**Exercise directions:** In the data below, how many lines contain the word "Expand"? Answer with the number alone.

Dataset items
== == ==
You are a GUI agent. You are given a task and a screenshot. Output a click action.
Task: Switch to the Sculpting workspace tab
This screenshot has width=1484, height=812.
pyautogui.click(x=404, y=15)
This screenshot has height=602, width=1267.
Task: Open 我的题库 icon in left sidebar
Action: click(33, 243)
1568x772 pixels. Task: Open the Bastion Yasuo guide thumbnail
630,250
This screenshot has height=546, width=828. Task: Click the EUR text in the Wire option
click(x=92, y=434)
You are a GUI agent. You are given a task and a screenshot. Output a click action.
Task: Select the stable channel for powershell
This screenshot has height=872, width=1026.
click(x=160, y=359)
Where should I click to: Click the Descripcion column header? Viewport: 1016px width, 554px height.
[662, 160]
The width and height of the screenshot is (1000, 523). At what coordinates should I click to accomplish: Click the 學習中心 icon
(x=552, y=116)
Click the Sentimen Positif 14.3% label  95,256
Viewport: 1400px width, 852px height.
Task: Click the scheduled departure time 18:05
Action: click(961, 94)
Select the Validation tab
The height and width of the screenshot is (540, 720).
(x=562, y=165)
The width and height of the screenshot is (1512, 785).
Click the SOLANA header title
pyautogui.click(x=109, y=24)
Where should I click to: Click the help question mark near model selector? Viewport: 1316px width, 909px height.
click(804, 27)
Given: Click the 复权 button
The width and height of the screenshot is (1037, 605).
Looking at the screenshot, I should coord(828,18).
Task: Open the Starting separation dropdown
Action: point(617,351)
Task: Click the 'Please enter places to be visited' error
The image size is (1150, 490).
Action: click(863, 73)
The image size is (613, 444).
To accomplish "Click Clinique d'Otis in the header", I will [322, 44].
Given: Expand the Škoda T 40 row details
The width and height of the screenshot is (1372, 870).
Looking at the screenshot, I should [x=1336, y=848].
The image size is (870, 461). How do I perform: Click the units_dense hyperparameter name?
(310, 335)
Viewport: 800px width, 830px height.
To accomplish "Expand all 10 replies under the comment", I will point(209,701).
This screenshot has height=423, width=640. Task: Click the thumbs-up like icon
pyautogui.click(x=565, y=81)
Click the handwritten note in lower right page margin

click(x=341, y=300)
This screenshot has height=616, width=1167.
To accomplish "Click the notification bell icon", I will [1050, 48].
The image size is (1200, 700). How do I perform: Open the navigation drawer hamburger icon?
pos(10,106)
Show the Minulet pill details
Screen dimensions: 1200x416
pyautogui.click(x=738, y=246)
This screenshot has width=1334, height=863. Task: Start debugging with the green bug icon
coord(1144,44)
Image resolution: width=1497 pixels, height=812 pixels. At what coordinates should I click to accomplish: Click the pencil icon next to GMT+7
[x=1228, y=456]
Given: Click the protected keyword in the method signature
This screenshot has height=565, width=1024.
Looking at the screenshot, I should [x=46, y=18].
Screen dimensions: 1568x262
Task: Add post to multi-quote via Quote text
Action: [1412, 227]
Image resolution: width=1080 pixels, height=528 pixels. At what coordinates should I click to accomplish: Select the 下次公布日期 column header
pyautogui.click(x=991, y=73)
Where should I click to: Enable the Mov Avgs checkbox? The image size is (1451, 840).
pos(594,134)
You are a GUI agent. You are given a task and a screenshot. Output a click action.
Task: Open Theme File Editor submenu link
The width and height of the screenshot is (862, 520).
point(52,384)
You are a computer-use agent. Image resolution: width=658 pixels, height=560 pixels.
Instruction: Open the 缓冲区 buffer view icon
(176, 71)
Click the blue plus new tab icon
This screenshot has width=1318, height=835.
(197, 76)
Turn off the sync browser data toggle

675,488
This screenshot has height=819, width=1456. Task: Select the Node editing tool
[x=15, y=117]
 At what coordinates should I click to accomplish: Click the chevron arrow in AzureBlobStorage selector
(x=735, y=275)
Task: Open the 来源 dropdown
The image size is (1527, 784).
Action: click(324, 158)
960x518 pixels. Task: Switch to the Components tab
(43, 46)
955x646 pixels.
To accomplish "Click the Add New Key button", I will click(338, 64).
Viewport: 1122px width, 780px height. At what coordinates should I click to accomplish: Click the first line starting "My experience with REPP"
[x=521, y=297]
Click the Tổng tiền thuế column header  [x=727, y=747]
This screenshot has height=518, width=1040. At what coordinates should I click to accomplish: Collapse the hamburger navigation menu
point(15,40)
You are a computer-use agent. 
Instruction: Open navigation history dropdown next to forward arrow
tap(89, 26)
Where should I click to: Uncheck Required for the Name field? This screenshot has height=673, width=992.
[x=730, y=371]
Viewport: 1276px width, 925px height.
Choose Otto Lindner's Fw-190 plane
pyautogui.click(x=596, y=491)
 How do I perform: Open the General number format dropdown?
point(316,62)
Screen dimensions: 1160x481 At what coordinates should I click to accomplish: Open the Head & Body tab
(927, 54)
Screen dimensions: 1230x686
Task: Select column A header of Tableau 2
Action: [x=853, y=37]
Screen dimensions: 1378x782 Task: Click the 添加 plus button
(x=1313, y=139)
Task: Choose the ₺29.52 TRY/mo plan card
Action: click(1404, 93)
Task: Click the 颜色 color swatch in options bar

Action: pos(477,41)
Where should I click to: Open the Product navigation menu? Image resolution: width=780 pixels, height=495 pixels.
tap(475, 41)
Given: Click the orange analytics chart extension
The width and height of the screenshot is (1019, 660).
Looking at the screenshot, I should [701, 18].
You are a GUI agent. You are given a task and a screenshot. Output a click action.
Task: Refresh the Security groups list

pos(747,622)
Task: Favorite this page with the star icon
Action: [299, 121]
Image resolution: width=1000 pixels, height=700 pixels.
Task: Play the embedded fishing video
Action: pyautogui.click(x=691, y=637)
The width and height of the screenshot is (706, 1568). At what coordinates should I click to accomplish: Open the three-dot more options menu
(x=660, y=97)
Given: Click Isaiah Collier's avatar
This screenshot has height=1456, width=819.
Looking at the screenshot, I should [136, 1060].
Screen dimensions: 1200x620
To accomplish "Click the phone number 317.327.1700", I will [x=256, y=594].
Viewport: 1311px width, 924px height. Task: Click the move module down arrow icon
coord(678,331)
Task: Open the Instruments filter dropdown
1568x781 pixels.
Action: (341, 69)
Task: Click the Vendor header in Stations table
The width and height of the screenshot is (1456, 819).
== == ==
**Task response:** 2